(Dataset entries)
*** Begin section ***

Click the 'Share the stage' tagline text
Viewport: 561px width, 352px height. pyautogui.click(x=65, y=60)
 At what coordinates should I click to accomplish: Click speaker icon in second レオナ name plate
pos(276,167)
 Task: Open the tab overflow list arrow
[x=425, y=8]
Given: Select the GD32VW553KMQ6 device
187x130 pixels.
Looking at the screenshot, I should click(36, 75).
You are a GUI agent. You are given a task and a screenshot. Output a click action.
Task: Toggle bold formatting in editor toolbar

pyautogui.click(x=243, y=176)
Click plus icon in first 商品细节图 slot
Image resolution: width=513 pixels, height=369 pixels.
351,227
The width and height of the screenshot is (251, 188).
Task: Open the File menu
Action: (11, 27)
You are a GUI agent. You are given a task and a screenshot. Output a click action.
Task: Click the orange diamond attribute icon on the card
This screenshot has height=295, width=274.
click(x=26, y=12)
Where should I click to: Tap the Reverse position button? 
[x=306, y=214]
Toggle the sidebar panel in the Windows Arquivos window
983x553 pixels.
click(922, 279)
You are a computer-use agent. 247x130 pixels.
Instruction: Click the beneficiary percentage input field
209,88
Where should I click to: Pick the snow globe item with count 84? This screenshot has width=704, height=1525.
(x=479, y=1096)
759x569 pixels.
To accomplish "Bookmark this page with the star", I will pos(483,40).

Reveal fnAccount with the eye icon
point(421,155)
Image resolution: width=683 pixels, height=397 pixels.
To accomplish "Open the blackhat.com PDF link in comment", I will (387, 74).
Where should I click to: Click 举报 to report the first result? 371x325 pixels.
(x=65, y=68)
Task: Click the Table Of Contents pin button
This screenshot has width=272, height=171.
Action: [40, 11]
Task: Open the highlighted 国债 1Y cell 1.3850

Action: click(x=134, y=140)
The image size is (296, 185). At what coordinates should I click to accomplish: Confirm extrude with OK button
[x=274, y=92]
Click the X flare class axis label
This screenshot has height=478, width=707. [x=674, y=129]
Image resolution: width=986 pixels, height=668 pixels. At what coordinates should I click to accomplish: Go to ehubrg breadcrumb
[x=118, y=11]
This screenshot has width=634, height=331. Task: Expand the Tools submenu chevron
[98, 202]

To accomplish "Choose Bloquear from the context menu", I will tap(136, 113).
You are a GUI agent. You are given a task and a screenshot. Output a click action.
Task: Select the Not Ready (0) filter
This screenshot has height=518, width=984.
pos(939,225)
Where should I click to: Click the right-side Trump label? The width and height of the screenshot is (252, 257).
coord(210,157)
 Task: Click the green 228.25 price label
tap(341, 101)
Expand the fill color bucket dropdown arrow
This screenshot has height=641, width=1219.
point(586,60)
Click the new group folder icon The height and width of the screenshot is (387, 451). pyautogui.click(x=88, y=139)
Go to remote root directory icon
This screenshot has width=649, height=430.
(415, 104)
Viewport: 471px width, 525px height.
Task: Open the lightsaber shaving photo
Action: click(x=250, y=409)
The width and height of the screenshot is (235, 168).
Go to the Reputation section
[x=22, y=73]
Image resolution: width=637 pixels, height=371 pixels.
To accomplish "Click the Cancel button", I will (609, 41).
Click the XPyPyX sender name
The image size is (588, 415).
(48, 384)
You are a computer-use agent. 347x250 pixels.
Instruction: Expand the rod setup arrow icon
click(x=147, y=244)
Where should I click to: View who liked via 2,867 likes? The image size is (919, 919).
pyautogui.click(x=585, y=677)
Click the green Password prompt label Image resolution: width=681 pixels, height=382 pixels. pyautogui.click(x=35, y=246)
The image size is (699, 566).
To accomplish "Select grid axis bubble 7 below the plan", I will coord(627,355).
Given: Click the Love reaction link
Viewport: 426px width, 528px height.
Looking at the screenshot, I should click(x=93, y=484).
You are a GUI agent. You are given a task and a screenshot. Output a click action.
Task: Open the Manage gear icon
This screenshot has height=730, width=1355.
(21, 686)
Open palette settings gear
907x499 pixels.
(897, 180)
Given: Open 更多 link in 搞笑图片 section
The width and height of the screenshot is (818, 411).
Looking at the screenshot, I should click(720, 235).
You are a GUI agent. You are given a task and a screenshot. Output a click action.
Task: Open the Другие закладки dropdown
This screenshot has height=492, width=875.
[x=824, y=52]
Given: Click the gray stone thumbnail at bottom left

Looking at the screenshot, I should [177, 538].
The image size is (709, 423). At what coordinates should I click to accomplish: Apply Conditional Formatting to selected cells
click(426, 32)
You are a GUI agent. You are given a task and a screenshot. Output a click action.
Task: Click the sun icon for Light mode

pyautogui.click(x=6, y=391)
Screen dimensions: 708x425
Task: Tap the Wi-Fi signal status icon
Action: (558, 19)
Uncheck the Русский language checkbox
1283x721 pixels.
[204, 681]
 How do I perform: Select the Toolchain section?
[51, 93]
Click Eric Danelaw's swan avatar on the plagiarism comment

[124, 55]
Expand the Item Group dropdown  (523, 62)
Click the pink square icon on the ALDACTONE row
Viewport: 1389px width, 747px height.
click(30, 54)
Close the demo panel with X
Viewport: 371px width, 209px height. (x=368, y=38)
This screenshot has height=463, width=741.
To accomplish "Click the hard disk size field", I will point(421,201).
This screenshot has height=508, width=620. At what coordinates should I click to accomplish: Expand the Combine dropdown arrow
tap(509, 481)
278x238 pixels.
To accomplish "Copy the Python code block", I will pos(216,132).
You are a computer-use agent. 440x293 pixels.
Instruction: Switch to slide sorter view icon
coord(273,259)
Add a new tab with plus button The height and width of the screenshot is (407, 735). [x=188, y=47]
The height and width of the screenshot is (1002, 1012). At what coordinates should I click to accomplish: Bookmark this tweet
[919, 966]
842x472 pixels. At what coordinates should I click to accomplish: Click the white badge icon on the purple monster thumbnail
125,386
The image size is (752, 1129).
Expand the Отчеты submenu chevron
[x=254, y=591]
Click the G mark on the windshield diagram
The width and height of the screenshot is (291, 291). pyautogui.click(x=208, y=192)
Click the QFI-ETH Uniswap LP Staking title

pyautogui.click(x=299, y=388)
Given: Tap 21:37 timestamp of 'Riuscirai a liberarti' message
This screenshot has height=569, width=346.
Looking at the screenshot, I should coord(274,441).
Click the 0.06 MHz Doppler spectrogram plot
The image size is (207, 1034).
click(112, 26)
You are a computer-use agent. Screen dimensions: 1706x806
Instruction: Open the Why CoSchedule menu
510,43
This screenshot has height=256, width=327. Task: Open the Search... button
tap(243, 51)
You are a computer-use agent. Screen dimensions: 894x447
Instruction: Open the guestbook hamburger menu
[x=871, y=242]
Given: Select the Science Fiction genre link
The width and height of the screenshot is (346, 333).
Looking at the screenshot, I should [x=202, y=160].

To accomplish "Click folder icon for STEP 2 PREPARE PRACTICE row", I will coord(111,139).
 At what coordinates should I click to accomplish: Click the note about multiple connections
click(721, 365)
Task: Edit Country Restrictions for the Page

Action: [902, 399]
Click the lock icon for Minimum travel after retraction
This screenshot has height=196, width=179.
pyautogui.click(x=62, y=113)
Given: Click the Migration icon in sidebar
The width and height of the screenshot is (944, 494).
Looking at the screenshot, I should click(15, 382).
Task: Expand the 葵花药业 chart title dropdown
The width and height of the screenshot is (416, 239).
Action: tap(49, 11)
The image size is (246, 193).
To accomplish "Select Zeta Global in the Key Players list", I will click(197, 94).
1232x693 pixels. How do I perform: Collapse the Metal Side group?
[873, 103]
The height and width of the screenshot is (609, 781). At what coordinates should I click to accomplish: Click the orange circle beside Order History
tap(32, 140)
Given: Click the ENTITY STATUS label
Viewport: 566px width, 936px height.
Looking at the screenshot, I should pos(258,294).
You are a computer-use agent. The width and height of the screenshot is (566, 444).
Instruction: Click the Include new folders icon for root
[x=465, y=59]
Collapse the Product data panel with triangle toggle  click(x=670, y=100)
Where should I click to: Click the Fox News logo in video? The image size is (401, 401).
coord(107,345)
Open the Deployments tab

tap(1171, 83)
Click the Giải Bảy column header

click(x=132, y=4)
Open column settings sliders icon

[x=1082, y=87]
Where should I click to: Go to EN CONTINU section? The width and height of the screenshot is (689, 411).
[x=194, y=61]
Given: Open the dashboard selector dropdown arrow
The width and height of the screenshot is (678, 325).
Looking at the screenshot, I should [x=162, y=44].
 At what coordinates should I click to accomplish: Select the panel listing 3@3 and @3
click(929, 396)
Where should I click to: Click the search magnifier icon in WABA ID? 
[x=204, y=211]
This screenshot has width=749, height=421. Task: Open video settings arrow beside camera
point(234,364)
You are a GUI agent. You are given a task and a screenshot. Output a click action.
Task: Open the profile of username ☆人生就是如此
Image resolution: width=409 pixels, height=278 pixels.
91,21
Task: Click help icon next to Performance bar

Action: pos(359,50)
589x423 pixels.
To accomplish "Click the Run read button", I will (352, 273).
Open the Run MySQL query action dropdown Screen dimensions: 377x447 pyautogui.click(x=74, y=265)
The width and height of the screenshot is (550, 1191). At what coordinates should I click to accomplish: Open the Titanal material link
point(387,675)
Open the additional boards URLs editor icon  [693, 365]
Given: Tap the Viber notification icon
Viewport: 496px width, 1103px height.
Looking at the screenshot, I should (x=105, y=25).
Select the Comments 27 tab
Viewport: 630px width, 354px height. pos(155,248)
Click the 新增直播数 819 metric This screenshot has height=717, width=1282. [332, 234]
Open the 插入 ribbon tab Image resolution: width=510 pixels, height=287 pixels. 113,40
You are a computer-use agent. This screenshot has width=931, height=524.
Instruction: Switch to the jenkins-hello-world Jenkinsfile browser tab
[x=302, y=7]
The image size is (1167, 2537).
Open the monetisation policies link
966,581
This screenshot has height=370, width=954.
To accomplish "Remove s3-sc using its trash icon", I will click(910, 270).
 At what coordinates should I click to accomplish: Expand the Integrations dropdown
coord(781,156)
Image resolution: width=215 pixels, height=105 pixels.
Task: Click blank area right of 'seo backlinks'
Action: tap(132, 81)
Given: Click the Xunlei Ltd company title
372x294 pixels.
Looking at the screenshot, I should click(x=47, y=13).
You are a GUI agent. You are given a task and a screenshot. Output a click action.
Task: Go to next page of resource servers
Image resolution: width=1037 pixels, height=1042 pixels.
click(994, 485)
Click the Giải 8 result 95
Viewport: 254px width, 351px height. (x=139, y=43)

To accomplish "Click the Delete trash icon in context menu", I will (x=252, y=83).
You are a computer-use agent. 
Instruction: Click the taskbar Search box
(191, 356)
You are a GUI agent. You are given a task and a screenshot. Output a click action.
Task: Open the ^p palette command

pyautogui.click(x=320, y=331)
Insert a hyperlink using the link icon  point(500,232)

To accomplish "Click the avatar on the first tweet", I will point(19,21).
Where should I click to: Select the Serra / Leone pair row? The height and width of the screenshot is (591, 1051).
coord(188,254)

*** End section ***

[Task to complete]: Take exactly the lines from the one containing "Instruction: Open the guestbook" through the one containing "Task: Expand the 葵花药业 chart title dropdown" in the data above, and output them with nothing added.

[Task output]:
Instruction: Open the guestbook hamburger menu
[x=871, y=242]
Given: Select the Science Fiction genre link
The width and height of the screenshot is (346, 333).
Looking at the screenshot, I should [x=202, y=160].

To accomplish "Click folder icon for STEP 2 PREPARE PRACTICE row", I will coord(111,139).
 At what coordinates should I click to accomplish: Click the note about multiple connections
click(721, 365)
Task: Edit Country Restrictions for the Page

Action: [902, 399]
Click the lock icon for Minimum travel after retraction
This screenshot has height=196, width=179.
pyautogui.click(x=62, y=113)
Given: Click the Migration icon in sidebar
The width and height of the screenshot is (944, 494).
Looking at the screenshot, I should click(15, 382).
Task: Expand the 葵花药业 chart title dropdown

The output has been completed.